I read: he listened.

Before I explain the critique and how grateful the whole experience ended up making me feel, I have to interject with a few of the funny sides of that deal.

As you know, I write romance, and my son knows this too, but I always assure him I would never expect him to read or listen to the more graphic parts (to save us both a lot of embarrassment), and again, I really don’t have too much in the way of hot & steamy written down yet anyhow. But, as I read aloud, he would always groan when I came to the descriptive aspects of the human body – especially the males. Finally, I turned and asked: What is your problem? And he said: I don’t like hearing about manly chest hair, and strong, virile muscles. It’s … uncomfortable.”

“Really? You mean, like …” and I proceeded to open up my Yahoo!Mail account, to which we both stared at a woman in a bikini for, of all things, auto insurance. Then I clicked on another link and we stared at an anime character with size 58 triple E breasts – because that’s just what every 13 year old boy on the planet wants to look at. And on, and on, and on it went until he caved.

“Is that what you mean by discomfort, my child? Hearing your mother say his well-defined pecs is discomforting? Sitting with her in front of the television during a Viagra or beer commercial isn’t?”

We both laughed, I watched as the brilliant light appeared above his head, and then he caved, admitting defeat and a not-too-late realization of the disproportionate unfairness of my pov over his view of the world.

So, with that out of the way, and due to his new-found understanding of what is fair for the goose is fair for the gander, we got back down to business. But, as a result of this exchange, he ended up giving me a few links to some of the authors he is familiar with, and whom he felt wrote the best sex scenes he had come across in all the time he’s been lost in the world of books.

Wait, I said. You have said for the fifth time now that you’re not a fan of romance novels and aren’t familiar with their structure, and now you’re leading me to novelists who not only write romance, but because you felt that they wrote the best or most captivating sex scenes? Who is uncomfortable now, son?

To which I received another of those ‘ah-ha’ moment looks from him and then waited casually for him to process the information before he finally relaxed, smiled, and then apologized for his own ignorance. I always like to end those moments with something profound, like Derp, and more to lessen his pain than to make me laugh a bit harder.

LOL – another milestone moment of discovery – for him. See, even if he is more intelligent, possesses a well-balanced knowledge of a more vast repertoire of all thing literature, I’m still his mom and I’ll always have something over on him in the older/wiser category of life.

#### [TASKS TO CARRY OUT]
(1) Switch "Alliance" to "Guild" in the records, from the line containing "Click the Crater Lake label" through the line containing "click(x=1319, y=214)", and give back that part with everything else unchanged.
(2) Pick up the account of reading a romance draft aloud to a teenage son and continue it from its last sentence.

#### [RECORDS SHOWN]
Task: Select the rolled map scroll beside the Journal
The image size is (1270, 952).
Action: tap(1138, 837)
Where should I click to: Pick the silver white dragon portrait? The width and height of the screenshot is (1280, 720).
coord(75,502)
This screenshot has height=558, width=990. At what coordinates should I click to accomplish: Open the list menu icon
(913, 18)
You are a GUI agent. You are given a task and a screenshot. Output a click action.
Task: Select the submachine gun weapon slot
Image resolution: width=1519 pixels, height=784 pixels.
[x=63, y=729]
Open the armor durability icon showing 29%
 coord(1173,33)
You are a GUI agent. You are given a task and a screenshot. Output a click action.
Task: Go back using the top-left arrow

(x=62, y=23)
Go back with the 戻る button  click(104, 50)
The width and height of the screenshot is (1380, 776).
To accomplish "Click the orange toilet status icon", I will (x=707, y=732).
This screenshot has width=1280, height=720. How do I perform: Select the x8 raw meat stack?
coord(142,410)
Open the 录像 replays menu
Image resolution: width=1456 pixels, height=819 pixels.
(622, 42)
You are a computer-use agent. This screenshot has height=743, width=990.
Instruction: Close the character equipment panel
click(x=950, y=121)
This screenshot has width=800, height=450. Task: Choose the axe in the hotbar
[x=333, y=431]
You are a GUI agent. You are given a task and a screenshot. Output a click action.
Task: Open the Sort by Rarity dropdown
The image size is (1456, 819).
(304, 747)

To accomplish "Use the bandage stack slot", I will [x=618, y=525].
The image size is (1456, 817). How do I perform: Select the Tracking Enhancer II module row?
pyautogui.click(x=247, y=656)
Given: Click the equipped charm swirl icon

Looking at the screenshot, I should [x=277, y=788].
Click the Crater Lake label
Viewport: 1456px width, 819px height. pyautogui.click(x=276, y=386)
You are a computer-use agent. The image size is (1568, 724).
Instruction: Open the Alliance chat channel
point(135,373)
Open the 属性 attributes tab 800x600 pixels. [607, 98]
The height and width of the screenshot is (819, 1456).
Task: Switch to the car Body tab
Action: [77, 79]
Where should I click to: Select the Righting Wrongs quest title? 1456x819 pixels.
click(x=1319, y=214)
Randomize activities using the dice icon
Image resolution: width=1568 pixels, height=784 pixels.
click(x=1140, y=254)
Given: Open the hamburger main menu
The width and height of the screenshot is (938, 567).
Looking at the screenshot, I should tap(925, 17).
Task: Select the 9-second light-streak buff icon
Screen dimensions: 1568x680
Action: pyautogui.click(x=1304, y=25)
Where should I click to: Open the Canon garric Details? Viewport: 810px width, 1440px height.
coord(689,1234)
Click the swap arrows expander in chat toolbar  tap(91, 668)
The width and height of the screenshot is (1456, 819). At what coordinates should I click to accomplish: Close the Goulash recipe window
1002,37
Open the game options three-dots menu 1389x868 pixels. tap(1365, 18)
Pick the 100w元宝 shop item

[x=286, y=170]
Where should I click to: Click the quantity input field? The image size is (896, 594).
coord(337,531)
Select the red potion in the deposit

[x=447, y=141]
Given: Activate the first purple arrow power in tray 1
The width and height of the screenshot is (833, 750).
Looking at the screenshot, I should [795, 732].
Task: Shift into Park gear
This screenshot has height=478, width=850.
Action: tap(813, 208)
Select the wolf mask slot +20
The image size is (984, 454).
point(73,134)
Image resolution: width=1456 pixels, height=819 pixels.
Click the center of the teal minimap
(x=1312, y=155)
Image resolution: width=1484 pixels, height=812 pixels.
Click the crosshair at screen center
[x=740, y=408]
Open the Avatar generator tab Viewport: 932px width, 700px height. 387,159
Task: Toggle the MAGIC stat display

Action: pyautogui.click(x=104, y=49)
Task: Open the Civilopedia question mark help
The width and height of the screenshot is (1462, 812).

#### [IN RESPONSE]
(1)
Click the Crater Lake label
Viewport: 1456px width, 819px height. pyautogui.click(x=276, y=386)
You are a computer-use agent. The image size is (1568, 724).
Instruction: Open the Guild chat channel
point(135,373)
Open the 属性 attributes tab 800x600 pixels. [607, 98]
The height and width of the screenshot is (819, 1456).
Task: Switch to the car Body tab
Action: [77, 79]
Where should I click to: Select the Righting Wrongs quest title? 1456x819 pixels.
click(x=1319, y=214)

(2)
And, the whole issue of this sex thing arose when he started to ask things like: well, aren’t they going to kiss? and: where’s the romance? why aren’t they doing anything … you know … romantic, yet? and the like.

Make up your mind, son. Do you want to hear your mother reading that type of thing or not?

“Yes,” he groaned, falling back with muffled laughter. “I get it now, okay? You’re not going to traumatize me with a lot of … Penthouse knowledge.”

Mom’s turn to laugh. And, I think I even like that phrase.

So #1 problem detected … I’m being too vague in the romance aspect of this romance novel. Well, kind of. There was their first kiss scene, but I left out the emotions of the moment and he caught it where I hadn’t.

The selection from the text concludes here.